→ **Document extract**:
I do not have any other issues running any other text to video models and I use Cog, Pyramid flow and LTX issue free. I fear this is not my installation but the code itself.

bombax-xiaoice commented 5 days ago

I don't have a RTX A5000 so won't be able to repro your issue. But you might try one of the following to see if it can work 1) upgrade torch packages pip3 install --pre torch torchvision torchaudio --index-url https://download.pytorch.org/whl/nightly/cu124 2) restart comfyui with alternative attention implementation by one of the following parameters python main.py --use-split-cross-attention python main.py --use-quad-cross-attention python main.py --use-pytorch-cross-attention

DaveGravel commented 4 days ago

I am on windows 11 with the latest updated Comfy installation. All models fully downloaded and the nodes load with no errors. I have a RTX 4070ti super 16gb with the CUDA 12.4 toolkit and the respective graphics drivers. Same error here.

Darkbra commented 4 days ago

I am already on the latest everything as you suggest in your reply. Same error trying differenent cross attention

DaveGravel commented 3 days ago

I have found this information, but I haven't had time to test it again. Maybe you will find it useful. https://github.com/rhymes-ai/Allegro/issues/17

In block.py I have modified section begin at line 813 and it look to work for me.

→ **Written request A**:
In the forum thread, why does the first poster suspect the fault lies in the code rather than in their own installation?

→ **Dataset**:
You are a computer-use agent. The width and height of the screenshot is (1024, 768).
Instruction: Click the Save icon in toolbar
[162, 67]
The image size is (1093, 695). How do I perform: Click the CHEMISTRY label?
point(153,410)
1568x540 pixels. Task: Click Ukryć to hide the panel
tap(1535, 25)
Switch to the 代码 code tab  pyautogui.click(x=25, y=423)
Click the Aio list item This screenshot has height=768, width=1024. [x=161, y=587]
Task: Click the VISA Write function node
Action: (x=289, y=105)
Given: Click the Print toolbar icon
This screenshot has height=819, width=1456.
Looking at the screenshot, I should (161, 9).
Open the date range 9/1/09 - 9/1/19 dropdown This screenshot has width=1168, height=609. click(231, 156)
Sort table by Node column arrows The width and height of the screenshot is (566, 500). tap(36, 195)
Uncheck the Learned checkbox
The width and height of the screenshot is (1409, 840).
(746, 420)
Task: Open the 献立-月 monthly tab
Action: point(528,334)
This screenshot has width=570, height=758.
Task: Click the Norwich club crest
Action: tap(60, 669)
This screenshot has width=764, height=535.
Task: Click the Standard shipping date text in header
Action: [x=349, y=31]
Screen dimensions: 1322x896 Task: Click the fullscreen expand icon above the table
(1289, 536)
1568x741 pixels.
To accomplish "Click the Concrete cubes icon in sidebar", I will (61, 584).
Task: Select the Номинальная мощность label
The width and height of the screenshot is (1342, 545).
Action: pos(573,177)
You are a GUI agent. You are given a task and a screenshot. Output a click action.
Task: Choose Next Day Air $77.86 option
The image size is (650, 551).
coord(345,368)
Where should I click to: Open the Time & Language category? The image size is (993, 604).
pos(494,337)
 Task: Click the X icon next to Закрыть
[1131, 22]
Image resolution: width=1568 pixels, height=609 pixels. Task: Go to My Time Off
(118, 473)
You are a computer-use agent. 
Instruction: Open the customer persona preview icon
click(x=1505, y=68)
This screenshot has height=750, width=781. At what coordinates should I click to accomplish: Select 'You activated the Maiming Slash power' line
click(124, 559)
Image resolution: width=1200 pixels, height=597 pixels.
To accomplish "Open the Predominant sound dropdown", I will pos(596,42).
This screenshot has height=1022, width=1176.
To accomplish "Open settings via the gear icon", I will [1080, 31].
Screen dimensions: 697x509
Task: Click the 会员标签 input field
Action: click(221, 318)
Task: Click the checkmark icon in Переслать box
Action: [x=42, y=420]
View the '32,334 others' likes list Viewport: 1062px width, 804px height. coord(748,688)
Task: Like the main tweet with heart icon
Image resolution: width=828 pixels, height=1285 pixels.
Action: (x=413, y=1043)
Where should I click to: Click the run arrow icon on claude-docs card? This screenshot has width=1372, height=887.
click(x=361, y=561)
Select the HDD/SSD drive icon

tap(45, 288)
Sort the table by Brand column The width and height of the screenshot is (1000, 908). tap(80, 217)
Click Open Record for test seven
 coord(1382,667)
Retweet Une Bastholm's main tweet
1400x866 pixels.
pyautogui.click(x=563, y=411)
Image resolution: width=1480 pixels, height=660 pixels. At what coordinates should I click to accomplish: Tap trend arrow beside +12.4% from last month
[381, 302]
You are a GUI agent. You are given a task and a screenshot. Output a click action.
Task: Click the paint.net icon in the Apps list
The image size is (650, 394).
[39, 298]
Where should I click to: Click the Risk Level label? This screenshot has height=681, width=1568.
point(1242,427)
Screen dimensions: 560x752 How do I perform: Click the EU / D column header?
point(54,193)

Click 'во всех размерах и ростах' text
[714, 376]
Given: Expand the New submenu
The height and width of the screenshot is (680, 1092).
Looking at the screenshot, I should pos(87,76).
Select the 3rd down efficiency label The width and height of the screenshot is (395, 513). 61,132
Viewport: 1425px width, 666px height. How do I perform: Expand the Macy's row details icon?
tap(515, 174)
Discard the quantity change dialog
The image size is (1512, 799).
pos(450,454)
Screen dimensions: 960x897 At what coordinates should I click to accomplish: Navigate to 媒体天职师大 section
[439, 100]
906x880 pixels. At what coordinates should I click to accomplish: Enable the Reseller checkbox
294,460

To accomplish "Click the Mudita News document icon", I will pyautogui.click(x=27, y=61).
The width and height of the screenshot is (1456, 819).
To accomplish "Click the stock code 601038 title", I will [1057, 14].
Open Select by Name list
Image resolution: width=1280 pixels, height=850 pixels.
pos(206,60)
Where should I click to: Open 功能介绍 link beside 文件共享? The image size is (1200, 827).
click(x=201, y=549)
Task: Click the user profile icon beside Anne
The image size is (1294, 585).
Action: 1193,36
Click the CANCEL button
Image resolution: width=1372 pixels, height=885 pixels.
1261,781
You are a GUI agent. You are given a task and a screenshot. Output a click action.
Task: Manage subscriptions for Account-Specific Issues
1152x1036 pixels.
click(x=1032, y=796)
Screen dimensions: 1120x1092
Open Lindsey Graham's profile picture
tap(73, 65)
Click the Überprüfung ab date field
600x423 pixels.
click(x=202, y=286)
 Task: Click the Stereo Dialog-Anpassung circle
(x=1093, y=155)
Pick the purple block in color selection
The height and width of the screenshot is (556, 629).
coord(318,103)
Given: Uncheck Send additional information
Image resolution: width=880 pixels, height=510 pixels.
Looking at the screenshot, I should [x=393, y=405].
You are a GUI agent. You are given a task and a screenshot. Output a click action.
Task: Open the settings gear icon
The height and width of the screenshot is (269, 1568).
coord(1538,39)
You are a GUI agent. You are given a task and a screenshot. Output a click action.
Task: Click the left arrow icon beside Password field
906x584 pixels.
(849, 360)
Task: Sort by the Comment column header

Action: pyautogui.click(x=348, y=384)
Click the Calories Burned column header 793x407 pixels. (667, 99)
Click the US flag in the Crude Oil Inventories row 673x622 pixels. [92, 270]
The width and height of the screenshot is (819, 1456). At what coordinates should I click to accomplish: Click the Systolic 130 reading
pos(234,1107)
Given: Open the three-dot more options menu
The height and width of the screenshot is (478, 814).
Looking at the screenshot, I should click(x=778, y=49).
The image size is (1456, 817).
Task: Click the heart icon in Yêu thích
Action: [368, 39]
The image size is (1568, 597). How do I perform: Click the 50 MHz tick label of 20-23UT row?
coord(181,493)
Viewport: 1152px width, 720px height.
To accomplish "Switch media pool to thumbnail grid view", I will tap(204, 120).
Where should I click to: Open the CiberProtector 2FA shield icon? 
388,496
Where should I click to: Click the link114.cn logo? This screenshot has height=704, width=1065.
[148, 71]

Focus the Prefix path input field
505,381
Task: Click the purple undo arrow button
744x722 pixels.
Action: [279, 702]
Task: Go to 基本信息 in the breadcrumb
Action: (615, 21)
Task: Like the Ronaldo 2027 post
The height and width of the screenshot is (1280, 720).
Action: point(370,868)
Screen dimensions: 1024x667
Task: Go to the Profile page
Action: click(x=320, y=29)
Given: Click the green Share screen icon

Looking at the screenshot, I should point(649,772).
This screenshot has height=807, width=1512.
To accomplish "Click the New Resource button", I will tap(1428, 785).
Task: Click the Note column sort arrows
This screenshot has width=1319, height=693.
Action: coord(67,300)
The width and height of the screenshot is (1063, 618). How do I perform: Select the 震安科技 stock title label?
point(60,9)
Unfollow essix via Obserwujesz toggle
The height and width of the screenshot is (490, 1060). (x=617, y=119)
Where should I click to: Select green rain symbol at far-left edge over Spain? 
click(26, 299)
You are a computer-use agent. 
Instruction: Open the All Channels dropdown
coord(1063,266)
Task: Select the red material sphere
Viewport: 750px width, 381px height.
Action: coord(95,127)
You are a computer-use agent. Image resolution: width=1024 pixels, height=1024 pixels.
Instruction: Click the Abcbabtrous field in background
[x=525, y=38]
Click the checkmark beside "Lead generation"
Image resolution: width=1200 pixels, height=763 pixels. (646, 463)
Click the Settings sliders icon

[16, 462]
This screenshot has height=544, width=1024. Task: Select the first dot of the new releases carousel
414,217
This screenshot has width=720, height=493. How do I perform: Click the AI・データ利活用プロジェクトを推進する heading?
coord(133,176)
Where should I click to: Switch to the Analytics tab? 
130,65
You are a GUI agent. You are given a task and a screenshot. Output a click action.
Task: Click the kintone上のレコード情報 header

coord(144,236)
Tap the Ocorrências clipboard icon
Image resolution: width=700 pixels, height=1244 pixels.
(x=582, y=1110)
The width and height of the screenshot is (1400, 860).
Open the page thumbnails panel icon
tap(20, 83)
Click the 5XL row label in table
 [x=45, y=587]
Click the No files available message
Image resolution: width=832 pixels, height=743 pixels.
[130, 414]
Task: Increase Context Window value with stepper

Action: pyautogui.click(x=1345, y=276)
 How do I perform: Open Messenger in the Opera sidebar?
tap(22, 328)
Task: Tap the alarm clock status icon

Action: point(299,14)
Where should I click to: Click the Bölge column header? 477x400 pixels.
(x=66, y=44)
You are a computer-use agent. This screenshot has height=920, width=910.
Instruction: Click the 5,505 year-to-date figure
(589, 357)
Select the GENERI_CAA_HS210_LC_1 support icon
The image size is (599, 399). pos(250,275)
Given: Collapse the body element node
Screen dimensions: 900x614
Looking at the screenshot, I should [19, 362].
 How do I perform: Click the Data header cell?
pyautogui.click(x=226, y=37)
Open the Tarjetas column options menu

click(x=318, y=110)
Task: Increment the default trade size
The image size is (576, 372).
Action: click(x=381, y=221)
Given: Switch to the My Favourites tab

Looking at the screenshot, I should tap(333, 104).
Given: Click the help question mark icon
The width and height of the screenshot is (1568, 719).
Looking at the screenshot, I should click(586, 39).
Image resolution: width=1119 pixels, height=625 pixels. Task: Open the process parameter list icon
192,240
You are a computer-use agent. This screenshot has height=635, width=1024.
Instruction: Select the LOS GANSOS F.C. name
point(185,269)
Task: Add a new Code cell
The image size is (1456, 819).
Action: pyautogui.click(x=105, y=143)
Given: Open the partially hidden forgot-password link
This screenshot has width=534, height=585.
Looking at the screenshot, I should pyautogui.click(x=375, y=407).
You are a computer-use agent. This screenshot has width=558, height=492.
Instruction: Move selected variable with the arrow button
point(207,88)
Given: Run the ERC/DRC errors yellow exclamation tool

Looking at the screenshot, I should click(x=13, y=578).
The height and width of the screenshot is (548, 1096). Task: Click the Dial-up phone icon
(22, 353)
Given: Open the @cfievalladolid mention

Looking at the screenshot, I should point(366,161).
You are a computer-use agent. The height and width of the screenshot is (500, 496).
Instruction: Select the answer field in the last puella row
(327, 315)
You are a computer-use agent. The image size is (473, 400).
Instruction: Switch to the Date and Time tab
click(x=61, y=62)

→ **Written request B**:
Select every line of the entries that contains the string "field". Case counts.

→ **Exercise solution A**:
The poster runs other text-to-video models, namely Cog, Pyramid flow and LTX, without any issues. That leads them to fear the problem is in the code itself rather than in their installation.

→ **Exercise solution B**:
Task: Click the 会员标签 input field
Click the Überprüfung ab date field
Task: Click the left arrow icon beside Password field
Focus the Prefix path input field
Instruction: Click the Abcbabtrous field in background
Instruction: Select the answer field in the last puella row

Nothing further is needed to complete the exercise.